GRANITE CITY — The ongoing rock removal around Thebes, Ill., and recent snow and ice here and upriver is helping to keep the Mississippi River channel navigable, for now.
U.S. Sen. Dick Durbin, D-Illinois, and U.S. Rep. Bill Enyart, D-Belleville, got a first-hand look at the rock blasting operation on Monday. Later, at a press conference in Granite City, the two commended the U.S. Coast Guard and U.S. Army Corps of Engineers for their work in helping keep the river, which is at historically low levels, from ceasing all barge traffic.
The two Illinois congressmen witnessed the ongoing rock removal under way about 150 miles south of St. Louis that has helped maintain a 9-foot channel needed to keep river commerce moving. The rock blasting has closed navigation 16 hours a day and allowed passage for only eight hours daily over the past few weeks.
The rock-clearing effort is considered vital to ensuring that stretch of river remains open to barge traffic. Industry trade groups have expressed concern that the river could drop to 3 feet on the river gauge at Thebes and further restrict barge traffic or ultimately halt shipping if channel falls to 8 feet or lower.
National Weather Service hydrologists forecast that the river at Thebes could drop to the 3-foot mark on the gauge by Jan. 17 and continue falling to the 1.5-foot mark by early February.
Durbin said the good news is melting ice and snow here and north of St. Louis is expected to keep the river open for traffic through this month. He also said more water has been released into the river from Carlyle Lake, and other water sources are available if necessary as the Corps of Engineers is holding back some more water upstream that can be released if needed.
"As goes the Mississippi, so goes much of the industry in Illinois," Durbin said. "Between this summer's drought and the current upstream freezing, Mother Nature has dealt us a difficult hand when it comes to keeping the river open to shippers transporting goods to market. I wanted to come to Thebes today to get an up-close look at some of the most important work under way to keep the Mississippi open."

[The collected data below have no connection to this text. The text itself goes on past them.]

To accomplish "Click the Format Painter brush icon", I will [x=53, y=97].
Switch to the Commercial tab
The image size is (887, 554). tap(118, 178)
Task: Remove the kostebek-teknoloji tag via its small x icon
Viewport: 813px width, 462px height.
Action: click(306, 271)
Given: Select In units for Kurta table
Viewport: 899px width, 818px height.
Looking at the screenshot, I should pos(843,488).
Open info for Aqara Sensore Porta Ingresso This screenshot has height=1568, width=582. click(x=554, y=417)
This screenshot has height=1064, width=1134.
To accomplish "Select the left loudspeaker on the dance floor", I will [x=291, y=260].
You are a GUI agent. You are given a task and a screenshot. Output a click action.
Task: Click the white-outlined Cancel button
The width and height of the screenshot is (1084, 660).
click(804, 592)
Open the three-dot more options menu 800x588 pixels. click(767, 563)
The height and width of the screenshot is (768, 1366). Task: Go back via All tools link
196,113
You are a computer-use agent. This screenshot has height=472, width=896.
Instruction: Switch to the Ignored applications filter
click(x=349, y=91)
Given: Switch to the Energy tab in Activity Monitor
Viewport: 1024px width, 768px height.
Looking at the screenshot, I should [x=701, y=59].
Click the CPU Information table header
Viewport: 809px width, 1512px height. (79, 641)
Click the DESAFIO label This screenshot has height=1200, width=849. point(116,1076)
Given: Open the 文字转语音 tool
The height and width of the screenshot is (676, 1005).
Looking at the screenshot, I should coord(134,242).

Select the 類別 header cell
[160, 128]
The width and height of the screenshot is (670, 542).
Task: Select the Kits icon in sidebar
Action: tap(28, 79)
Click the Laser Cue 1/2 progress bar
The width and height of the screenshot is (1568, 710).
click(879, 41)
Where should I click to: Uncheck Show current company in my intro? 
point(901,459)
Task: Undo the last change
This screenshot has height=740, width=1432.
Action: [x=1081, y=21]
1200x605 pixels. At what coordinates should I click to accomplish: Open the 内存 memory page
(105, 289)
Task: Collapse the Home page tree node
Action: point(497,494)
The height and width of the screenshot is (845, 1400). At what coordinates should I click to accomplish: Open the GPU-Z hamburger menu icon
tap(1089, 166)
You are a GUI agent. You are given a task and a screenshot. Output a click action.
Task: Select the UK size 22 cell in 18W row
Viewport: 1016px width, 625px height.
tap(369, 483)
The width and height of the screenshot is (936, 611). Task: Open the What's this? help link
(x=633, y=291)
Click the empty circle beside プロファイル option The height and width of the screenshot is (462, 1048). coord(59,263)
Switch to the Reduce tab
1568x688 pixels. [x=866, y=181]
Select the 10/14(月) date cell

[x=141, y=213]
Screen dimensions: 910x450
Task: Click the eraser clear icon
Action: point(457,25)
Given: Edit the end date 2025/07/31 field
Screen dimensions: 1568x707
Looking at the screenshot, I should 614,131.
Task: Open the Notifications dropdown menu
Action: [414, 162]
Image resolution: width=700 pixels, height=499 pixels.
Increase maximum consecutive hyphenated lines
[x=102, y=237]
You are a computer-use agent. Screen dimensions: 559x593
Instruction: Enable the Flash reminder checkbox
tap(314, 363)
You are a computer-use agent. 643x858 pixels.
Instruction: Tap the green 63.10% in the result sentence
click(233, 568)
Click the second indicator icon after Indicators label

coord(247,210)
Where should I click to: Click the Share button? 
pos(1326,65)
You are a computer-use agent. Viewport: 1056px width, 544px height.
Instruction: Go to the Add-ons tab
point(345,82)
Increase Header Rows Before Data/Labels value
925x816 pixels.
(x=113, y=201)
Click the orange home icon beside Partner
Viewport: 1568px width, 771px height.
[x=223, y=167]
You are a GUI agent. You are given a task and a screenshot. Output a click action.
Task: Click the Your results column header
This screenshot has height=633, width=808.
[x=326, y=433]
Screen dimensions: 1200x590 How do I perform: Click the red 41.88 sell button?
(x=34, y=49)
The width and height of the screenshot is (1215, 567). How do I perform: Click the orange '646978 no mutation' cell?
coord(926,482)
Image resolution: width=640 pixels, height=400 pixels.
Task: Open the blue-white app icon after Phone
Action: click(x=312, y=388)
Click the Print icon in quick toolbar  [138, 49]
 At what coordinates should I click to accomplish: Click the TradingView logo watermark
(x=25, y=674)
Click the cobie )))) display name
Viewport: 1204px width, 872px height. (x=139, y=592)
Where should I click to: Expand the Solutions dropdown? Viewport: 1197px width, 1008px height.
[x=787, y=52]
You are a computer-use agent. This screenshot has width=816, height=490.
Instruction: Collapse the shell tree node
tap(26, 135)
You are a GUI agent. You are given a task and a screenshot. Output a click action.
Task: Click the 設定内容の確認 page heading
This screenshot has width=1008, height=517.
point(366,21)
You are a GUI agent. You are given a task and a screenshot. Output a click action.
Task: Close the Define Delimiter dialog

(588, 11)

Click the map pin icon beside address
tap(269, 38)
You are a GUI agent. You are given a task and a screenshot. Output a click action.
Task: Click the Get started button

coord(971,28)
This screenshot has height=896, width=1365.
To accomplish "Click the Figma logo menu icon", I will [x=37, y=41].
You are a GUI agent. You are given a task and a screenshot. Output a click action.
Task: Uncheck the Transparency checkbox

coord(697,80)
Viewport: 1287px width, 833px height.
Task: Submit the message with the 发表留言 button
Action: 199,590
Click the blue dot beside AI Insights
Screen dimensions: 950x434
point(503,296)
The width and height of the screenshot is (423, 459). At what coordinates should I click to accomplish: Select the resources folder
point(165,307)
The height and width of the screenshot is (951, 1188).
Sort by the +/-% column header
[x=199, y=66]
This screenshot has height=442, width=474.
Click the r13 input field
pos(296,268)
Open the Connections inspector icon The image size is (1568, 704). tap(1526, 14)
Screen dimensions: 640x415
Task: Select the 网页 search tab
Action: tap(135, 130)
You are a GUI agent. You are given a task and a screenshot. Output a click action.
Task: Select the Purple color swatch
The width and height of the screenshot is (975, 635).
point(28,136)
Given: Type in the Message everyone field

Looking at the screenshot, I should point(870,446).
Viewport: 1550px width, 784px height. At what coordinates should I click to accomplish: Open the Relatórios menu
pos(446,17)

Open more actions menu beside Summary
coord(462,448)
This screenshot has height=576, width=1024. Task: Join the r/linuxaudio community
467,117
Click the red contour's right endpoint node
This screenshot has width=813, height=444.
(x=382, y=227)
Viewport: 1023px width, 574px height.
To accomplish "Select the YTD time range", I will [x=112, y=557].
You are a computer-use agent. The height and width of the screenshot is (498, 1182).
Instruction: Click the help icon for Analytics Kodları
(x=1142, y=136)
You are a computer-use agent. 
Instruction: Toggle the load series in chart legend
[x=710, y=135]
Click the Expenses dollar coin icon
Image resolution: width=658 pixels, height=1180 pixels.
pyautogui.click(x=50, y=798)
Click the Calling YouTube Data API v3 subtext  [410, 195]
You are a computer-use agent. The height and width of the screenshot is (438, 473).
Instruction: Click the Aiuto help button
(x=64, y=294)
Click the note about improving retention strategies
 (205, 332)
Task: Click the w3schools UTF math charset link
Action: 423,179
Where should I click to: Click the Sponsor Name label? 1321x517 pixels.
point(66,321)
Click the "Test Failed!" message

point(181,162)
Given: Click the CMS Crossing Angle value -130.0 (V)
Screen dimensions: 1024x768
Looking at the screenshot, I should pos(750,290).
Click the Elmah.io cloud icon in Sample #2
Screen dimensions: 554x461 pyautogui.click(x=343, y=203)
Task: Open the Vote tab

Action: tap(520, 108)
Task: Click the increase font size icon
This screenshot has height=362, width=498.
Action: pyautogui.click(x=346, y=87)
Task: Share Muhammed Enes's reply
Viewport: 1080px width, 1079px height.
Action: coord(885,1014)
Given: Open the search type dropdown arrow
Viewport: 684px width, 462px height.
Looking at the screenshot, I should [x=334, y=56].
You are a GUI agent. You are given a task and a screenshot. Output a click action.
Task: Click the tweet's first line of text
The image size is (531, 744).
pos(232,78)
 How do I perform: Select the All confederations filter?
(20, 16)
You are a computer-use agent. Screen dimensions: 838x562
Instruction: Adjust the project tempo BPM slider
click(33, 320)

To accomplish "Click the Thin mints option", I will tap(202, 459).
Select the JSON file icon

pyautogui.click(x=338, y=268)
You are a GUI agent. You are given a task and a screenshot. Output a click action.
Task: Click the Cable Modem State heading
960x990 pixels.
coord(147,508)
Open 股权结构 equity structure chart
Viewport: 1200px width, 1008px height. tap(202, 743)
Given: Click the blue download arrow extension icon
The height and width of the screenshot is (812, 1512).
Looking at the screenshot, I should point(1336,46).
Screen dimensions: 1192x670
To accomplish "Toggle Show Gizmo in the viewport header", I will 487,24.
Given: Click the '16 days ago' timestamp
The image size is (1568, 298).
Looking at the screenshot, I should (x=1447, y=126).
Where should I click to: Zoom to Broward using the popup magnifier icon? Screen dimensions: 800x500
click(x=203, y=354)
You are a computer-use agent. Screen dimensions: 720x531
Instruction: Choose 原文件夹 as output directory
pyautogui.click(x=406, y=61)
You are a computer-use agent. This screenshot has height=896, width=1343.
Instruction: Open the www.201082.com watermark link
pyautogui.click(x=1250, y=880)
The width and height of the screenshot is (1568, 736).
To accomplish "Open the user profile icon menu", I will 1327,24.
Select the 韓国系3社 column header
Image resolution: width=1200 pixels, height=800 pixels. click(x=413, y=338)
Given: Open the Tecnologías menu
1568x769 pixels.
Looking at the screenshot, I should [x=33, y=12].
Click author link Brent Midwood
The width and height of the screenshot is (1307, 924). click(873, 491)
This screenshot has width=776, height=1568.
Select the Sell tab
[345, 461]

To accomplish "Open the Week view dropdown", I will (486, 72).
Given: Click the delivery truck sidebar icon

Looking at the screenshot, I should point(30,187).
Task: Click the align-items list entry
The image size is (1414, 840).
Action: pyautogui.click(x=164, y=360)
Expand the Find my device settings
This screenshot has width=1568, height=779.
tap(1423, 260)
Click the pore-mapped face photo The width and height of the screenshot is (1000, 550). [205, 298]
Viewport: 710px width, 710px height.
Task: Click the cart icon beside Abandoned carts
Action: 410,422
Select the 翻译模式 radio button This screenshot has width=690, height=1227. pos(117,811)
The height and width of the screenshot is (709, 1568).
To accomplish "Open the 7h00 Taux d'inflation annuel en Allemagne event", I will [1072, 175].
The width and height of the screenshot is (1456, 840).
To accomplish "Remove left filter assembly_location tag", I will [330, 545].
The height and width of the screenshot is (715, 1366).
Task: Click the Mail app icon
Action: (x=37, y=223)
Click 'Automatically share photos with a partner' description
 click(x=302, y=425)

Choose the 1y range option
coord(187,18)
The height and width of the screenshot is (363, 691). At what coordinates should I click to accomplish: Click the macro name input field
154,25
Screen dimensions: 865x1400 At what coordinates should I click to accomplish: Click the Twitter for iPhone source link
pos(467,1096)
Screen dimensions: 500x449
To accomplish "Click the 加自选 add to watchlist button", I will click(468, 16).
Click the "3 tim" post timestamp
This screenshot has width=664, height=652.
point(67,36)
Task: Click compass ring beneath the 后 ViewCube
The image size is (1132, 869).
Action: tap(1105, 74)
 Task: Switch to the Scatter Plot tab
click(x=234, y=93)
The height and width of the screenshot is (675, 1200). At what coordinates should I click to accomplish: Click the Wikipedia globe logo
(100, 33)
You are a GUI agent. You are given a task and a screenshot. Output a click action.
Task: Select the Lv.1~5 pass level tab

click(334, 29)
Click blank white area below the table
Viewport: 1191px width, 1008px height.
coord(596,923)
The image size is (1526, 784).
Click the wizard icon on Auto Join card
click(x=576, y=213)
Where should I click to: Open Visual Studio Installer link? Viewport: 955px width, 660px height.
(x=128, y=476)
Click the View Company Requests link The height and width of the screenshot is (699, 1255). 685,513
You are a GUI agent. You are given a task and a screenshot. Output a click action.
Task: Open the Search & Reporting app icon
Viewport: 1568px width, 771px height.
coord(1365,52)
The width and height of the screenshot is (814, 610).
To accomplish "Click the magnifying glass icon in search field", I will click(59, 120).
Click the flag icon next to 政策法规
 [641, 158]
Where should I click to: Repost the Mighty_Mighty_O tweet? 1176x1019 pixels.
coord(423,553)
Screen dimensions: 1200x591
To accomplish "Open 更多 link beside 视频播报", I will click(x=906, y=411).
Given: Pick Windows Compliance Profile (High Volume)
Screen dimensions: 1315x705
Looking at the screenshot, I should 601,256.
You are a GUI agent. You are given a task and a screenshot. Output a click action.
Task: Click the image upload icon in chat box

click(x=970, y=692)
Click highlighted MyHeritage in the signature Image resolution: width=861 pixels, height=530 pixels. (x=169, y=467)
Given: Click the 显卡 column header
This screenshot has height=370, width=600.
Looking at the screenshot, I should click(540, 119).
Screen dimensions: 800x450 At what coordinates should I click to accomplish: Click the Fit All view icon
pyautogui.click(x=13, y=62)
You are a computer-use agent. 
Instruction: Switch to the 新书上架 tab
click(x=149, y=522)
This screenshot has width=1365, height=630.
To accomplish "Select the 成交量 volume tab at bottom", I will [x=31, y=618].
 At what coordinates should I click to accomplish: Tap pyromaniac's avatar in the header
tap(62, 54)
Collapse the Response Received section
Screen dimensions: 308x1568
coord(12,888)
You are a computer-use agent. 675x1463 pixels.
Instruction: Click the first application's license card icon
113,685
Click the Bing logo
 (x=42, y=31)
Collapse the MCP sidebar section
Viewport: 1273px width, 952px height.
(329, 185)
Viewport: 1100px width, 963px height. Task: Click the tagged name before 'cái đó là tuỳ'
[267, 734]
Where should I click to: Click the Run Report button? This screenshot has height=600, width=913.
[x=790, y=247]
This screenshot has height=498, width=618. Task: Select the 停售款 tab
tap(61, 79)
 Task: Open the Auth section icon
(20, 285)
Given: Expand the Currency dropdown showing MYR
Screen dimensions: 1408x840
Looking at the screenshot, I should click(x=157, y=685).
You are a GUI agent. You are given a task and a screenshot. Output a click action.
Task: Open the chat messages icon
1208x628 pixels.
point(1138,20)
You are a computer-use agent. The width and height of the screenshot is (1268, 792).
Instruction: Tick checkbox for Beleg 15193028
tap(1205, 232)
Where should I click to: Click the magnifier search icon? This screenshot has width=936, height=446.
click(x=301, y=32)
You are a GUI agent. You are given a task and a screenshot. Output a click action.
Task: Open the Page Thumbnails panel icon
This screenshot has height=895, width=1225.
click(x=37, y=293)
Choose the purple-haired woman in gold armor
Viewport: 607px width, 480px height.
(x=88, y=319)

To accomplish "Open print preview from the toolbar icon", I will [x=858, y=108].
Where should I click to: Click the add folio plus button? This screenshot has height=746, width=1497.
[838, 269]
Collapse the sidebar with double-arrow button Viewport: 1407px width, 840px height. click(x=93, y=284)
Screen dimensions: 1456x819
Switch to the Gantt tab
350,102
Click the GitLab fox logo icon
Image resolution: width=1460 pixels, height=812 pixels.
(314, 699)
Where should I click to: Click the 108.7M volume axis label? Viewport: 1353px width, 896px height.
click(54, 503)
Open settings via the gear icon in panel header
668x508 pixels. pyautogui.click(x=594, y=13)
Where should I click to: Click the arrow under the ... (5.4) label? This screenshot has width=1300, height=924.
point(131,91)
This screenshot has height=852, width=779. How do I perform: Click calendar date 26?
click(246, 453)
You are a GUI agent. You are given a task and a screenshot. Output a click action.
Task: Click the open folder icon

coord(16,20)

"Never to take this river for granted," Durbin said later while speaking to reporters at America's Central Port in Granite City. "It's a critical part of America's future and America's economy. I know that the president is viewing this very personally, very seriously. Two weeks ago in a staff meeting, he raised this question: 'What's going on with the Mississippi River?' At which point I got in touch with the White House, and we started working with other agencies, and their basic message to me was, 'Do what it takes to keep that river open.' And we are determined to make that happen."
The historic low river level has already forced companies to lighten their loads of corn, soybeans, coal, chemicals and other commodities that are regularly transported down the river. Enyart, who was sworn in last Thursday, replacing longtime Congressman Jerry Costello, said that in his short time in office, he has realized how the Mississippi River's navigation is an issue that impacts the world. After meeting earlier on Monday with Illinois Farm Bureau Vice President Richard Guebert, Enyart said that the only current source of corn and soybeans in the world is being transported along the Mississippi.
"I am deeply concerned about the Mississippi River water levels and the significant economic implications for Southern Illinois families and businesses," Enyart said. "While we continue to monitor the situation closely, cooperation among the Army Corps of Engineers, Coast Guard, and industry is imperative. I am confident that by working together, there are important steps to be taken to ensure that traffic continues on the Mississippi and good jobs are not put at risk."
Enyart said the Mississippi River is "where we're feeding the world, and if we can't get those soybeans and corn down, then the consumers of those agricultural products are in trouble until Brazil, Argentina and some of the South American countries' crops start coming in.
"We want to make sure we get those products to market, that we get those sales so that we keep that money flowing into our economy," Enyart added."
Lt. Gov. Sheila Simon has also closely followed the river's status and said she is pleased with the strides that the Corps and Coast Guard have made in keeping the river open.
"We really appreciate the Coast Guard and the Corps and what they've been doing," Simon said. "We are cautiously optimistic."
The Associated Press contributed to this report.